4.3 L'État partie affirme que la communication est irrecevable ratione materiae
parce qu'à maints égards la Convention n'est pas applicable aux faits allégués.
Premièrement, le traitement auquel le requérant affirme qu'il sera soumis s'il
est renvoyé en Somalie ne relève pas de la définition de la torture donnée à
l'article premier de la Convention où il est question d'actes dans lesquels
est impliqué «un agent de la fonction publique ou toute autre personne agissant
à titre officiel». L'État partie se fonde également sur les travaux préparatoires
de la Convention pour affirmer qu'aux fins de la Convention pour qu'il y ait
torture, il faut qu'il y ait une responsabilité pour des actes de torture attribuables
à l'État.
4.4 L'État partie se réfère à cet égard à la jurisprudence du Comité. Dans l'affaire
G. R. B. c. Suède, (1) le Comité a, en effet, estimé que l'article 3 de la Convention
n'était pas applicable aux actes infligés par une entité non gouvernementale
sans le consentement exprès ou tacite de l'État partie. Dans l'affaire Elmi
c. Australie,(2) le Comité a nuancé ce principe dans le cas exceptionnel d'un
État sans gouvernement central depuis un certain temps où la communauté internationale
a négocié avec des factions belligérantes et où certaines de ces factions ont
mis en place des institutions quasi gouvernementales, étant donné que la Convention
pouvait s'appliquer aux actes des groupes exerçant de facto les pouvoirs d'un
gouvernement.
4.5 L'État partie souligne qu'il y a d'importantes différences de fait et de
droit entre le cas à l'examen et la situation dans l'affaire Elmi. Il note que
le gouvernement central a été rétabli en Somalie en août 2000 et que les 245
membres de l'Assemblée nationale transitoire ont été élus compte dûment tenu
des différents clans en veillant à ce qu'aussi bien les clans minoritaires que
les clans dominants soient représentés. En octobre 2000, le nouveau Premier
Ministre a constitué un gouvernement de 22 ministres dans lequel tous les clans
importants étaient représentés. Les membres du clan des Rahanwein y occupent
plusieurs postes importants et un membre du sous-clan des Dabarre détient aussi
un portefeuille ministériel. En outre, les actuels Président et Premier Ministre
étaient des ministres sous le régime de Siad Barre. Le gouvernement national
de transition est reconnu par la communauté internationale en tant que gouvernement
effectif de la Somalie et, par conséquent, au regard du droit international,
ce gouvernement constitue l'autorité étatique compétente aux fins de la Convention.

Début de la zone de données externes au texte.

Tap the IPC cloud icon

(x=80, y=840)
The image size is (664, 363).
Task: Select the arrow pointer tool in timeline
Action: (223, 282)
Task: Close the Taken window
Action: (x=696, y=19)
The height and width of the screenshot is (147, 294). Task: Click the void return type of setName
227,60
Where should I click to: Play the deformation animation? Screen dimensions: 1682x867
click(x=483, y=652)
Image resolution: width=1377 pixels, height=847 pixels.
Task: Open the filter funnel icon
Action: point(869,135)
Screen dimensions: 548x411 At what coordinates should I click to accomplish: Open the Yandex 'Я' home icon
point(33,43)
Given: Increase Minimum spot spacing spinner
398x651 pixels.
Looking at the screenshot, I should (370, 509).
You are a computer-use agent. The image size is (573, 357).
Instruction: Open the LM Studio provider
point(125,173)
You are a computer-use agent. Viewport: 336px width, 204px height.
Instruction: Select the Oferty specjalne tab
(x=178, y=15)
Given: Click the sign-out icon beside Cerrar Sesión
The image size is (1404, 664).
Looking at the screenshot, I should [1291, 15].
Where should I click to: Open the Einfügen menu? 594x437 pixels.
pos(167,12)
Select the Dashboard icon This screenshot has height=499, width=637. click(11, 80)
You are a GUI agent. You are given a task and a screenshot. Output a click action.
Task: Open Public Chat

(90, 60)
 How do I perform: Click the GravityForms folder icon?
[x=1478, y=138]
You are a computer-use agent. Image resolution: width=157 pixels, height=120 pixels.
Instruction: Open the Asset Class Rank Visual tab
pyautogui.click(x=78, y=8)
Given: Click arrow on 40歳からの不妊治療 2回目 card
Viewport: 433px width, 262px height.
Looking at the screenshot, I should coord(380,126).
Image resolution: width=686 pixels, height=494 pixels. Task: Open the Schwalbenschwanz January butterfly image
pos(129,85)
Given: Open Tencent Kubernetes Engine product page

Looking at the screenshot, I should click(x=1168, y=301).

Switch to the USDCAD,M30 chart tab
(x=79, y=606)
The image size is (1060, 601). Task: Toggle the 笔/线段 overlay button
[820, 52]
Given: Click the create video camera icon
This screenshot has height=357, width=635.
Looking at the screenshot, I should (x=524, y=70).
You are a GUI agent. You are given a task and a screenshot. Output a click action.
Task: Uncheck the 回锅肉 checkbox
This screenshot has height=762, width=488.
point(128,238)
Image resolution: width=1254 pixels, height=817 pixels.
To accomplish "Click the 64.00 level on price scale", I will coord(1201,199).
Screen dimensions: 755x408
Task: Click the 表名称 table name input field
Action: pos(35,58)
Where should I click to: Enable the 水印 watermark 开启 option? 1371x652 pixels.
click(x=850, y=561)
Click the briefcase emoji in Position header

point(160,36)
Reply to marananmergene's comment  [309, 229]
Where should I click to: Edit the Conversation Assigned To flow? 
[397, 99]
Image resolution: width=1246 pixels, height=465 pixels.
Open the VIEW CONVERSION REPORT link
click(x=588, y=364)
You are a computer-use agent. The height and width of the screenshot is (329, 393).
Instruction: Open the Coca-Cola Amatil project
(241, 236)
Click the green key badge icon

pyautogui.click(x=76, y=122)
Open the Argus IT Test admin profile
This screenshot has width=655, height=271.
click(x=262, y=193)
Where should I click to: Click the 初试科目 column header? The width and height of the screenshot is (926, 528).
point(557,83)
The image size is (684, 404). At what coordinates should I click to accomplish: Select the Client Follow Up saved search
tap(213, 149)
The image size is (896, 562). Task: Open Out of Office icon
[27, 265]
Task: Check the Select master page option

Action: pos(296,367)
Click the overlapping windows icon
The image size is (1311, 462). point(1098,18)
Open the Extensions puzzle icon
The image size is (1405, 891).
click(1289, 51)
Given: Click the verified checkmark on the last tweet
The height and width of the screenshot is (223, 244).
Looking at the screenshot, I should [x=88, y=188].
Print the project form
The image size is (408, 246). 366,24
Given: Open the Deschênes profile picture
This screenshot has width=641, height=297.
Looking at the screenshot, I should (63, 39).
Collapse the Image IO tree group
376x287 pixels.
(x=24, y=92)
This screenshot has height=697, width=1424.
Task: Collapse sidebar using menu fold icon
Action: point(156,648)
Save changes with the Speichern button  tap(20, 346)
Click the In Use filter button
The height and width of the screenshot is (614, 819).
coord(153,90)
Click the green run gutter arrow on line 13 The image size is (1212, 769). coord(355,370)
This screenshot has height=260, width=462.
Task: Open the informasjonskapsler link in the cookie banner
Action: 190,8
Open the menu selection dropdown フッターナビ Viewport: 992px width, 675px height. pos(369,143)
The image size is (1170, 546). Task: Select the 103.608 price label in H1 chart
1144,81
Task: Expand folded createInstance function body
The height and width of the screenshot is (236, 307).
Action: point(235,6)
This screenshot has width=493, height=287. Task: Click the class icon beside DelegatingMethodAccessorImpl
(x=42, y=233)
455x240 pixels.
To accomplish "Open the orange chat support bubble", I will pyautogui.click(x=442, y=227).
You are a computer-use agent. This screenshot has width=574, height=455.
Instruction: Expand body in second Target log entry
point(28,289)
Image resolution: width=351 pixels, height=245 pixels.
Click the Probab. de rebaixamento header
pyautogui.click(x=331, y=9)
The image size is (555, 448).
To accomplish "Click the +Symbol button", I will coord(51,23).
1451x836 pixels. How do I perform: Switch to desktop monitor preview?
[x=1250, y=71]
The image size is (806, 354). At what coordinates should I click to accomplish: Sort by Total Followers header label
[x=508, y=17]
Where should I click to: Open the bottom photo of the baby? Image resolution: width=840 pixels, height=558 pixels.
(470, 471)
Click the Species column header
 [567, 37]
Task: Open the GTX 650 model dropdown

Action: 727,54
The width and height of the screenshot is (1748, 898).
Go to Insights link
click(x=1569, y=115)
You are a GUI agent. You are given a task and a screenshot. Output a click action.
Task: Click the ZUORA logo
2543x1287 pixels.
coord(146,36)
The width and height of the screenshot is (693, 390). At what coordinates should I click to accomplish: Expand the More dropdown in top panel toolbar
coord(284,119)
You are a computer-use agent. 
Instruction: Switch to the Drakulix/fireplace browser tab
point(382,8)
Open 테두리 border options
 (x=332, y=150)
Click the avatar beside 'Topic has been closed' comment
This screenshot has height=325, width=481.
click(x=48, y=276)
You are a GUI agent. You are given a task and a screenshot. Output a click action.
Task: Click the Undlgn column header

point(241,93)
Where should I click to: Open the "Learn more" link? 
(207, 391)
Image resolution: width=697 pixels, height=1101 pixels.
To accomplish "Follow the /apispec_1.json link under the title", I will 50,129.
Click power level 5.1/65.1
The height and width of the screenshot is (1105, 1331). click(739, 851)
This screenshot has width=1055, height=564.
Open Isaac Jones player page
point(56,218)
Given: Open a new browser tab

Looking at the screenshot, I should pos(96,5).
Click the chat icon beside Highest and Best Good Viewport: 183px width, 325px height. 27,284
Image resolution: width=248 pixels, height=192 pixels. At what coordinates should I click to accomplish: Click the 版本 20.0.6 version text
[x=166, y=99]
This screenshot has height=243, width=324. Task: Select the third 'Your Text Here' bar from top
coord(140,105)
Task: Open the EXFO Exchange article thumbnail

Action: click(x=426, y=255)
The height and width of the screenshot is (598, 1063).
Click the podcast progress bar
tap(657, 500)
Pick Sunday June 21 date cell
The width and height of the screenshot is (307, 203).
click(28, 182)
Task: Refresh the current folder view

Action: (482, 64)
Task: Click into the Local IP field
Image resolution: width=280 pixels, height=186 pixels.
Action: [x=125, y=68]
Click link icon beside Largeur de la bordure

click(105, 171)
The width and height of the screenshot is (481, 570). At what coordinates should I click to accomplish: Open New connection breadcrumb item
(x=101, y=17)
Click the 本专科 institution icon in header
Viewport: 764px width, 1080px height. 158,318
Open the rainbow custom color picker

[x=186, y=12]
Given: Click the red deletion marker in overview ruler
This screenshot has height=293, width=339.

De ce fait, les groupes qui ne relèvent pas du gouvernement national de transition,
qui a été mis en place à Mogadishu et qui cherche à établir son contrôle effectif
sur l'ensemble de la Somalie et à restaurer pleinement la stabilité et l'ordre,
ne peuvent être considérés comme des agents de la fonction publique ou des personnes
agissant à titre officiel aux fins de l'article premier de la Convention. Rien
ne permet non plus de dire que le gouvernement national de transition consent
d'une manière expresse ou tacite aux actes de ces groupes.
4.6 L'État partie insiste sur la distinction entre les actes privés et les actes
publics en droit international et les circonstances dans lesquelles des actes
privés peuvent être imputés à l'État. Citant des doctes commentaires (3)et les
décisions de la Cour internationale de Justice (4) et du Tribunal des différends
irano-américains (5) ainsi que des décisions de hautes cours nationales, (6)
l'État partie fait observer qu'il est nécessaire que les actes de groupes privés
soient étroitement liés à l'État, et notamment que celui-ci en soit au courant
ou y ait donné son consentement ou qu'ils s'inscrivent dans le cadre de sa politique,
pour qu'ils puissent lui être attribués.
4.7 Abordant les faits de la cause, l'État partie mentionne diverses preuves
documentaires (7) indiquant que les incidents évoqués par le requérant étaient
dus à des affrontements entre factions et à des troubles civils plutôt qu'à
ses liens familiaux ou à des facteurs personnels. En particulier, il n'y a aucun
élément de preuve attestant que la destruction de la maison du requérant était
un acte commis par des personnes qui exécutaient les ordres des dirigeants des
Marehan en vue de porter préjudice à d'anciens membres du régime de Siad Barre,
surtout que le beau-frère de Barre contrôlait ce sous-clan. De même, en ce qui
concerne l'arrestation du requérant par les Marehan et le fait qu'il ait été
astreint à un travail forcé, il ne fait aucun doute qu'en fonction des affiliations
de l'époque, les circonstances de son arrestation auraient été les mêmes même
s'il avait appartenu à une autre tribu. S'agissant de l'assassinat du frère
du requérant, puis de son oncle, par les forces d'Aideed, rien ne prouve que
le requérant ait été poursuivi par quiconque en raison des liens que sa famille
avait avec le régime de Siad Barre. Quoi qu'il en soit, de tels règlements de
compte sont à présent moins fréquents et leurs motivations sont plutôt économiques
que politiques. En conséquence, l'État partie affirme que ce qui est allégué
n'est pas suffisant pour invoquer l'article 3 et un risque de torture en cas
de retour.
4.8 Deuxièmement, la requête devrait être considérée irrecevable ratione materiae
dans la mesure où le requérant n'a pas démontré l'existence de motifs sérieux
de craindre actuellement que lui soit extorqué de l'argent en cas de retour.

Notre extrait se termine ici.